**REQUIREMENT**
Render every line of the items below as a Markdown table with two columns, "No." for a running row number and "Line" for the text, skipping blank lines.
==== SUPPLIED RECORDS ====
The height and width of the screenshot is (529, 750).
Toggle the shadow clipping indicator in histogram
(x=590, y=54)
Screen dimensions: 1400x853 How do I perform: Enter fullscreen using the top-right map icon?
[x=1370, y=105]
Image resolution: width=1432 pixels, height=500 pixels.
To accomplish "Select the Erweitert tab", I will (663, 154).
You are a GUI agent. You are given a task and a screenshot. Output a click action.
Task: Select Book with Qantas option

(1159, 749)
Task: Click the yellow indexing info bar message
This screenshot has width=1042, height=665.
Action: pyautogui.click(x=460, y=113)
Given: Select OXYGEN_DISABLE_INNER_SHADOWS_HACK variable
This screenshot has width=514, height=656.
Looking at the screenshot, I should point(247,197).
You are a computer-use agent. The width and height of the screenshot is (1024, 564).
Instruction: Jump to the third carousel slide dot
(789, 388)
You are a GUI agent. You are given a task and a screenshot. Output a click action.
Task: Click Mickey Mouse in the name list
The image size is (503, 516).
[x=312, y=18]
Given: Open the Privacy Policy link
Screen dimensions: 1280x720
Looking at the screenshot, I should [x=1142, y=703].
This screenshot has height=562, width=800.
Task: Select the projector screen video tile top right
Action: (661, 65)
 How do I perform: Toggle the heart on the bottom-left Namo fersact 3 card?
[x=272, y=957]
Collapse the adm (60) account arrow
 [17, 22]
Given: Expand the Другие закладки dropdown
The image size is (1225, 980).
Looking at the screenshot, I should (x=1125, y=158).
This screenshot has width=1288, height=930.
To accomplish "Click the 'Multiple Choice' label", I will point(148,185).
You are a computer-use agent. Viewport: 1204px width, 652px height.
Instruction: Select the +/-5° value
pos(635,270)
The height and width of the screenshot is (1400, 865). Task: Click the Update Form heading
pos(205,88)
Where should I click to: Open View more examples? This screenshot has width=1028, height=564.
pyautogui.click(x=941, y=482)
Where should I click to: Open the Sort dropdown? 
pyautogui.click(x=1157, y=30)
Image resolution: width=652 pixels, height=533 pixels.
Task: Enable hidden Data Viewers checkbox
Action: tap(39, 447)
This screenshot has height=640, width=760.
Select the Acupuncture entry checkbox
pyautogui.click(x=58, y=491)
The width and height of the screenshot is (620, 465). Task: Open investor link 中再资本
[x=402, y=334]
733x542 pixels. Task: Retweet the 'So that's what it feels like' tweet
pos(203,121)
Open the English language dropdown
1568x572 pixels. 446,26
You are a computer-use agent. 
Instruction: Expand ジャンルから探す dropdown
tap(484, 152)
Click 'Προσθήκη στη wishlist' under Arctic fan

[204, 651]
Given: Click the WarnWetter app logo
====
**TASK RESULT**
| No. | Line |
|---|---|
| 1 | The height and width of the screenshot is (529, 750). |
| 2 | Toggle the shadow clipping indicator in histogram |
| 3 | (x=590, y=54) |
| 4 | Screen dimensions: 1400x853 How do I perform: Enter fullscreen using the top-right map icon? |
| 5 | [x=1370, y=105] |
| 6 | Image resolution: width=1432 pixels, height=500 pixels. |
| 7 | To accomplish "Select the Erweitert tab", I will (663, 154). |
| 8 | You are a GUI agent. You are given a task and a screenshot. Output a click action. |
| 9 | Task: Select Book with Qantas option |
| 10 | (1159, 749) |
| 11 | Task: Click the yellow indexing info bar message |
| 12 | This screenshot has width=1042, height=665. |
| 13 | Action: pyautogui.click(x=460, y=113) |
| 14 | Given: Select OXYGEN_DISABLE_INNER_SHADOWS_HACK variable |
| 15 | This screenshot has width=514, height=656. |
| 16 | Looking at the screenshot, I should point(247,197). |
| 17 | You are a computer-use agent. The width and height of the screenshot is (1024, 564). |
| 18 | Instruction: Jump to the third carousel slide dot |
| 19 | (789, 388) |
| 20 | You are a GUI agent. You are given a task and a screenshot. Output a click action. |
| 21 | Task: Click Mickey Mouse in the name list |
| 22 | The image size is (503, 516). |
| 23 | [x=312, y=18] |
| 24 | Given: Open the Privacy Policy link |
| 25 | Screen dimensions: 1280x720 |
| 26 | Looking at the screenshot, I should [x=1142, y=703]. |
| 27 | This screenshot has height=562, width=800. |
| 28 | Task: Select the projector screen video tile top right |
| 29 | Action: (661, 65) |
| 30 |  How do I perform: Toggle the heart on the bottom-left Namo fersact 3 card? |
| 31 | [x=272, y=957] |
| 32 | Collapse the adm (60) account arrow |
| 33 |  [17, 22] |
| 34 | Given: Expand the Другие закладки dropdown |
| 35 | The image size is (1225, 980). |
| 36 | Looking at the screenshot, I should (x=1125, y=158). |
| 37 | This screenshot has width=1288, height=930. |
| 38 | To accomplish "Click the 'Multiple Choice' label", I will point(148,185). |
| 39 | You are a computer-use agent. Viewport: 1204px width, 652px height. |
| 40 | Instruction: Select the +/-5° value |
| 41 | pos(635,270) |
| 42 | The height and width of the screenshot is (1400, 865). Task: Click the Update Form heading |
| 43 | pos(205,88) |
| 44 | Where should I click to: Open View more examples? This screenshot has width=1028, height=564. |
| 45 | pyautogui.click(x=941, y=482) |
| 46 | Where should I click to: Open the Sort dropdown?  |
| 47 | pyautogui.click(x=1157, y=30) |
| 48 | Image resolution: width=652 pixels, height=533 pixels. |
| 49 | Task: Enable hidden Data Viewers checkbox |
| 50 | Action: tap(39, 447) |
| 51 | This screenshot has height=640, width=760. |
| 52 | Select the Acupuncture entry checkbox |
| 53 | pyautogui.click(x=58, y=491) |
| 54 | The width and height of the screenshot is (620, 465). Task: Open investor link 中再资本 |
| 55 | [x=402, y=334] |
| 56 | 733x542 pixels. Task: Retweet the 'So that's what it feels like' tweet |
| 57 | pos(203,121) |
| 58 | Open the English language dropdown |
| 59 | 1568x572 pixels. 446,26 |
| 60 | You are a computer-use agent.  |
| 61 | Instruction: Expand ジャンルから探す dropdown |
| 62 | tap(484, 152) |
| 63 | Click 'Προσθήκη στη wishlist' under Arctic fan |
| 64 | [204, 651] |
| 65 | Given: Click the WarnWetter app logo |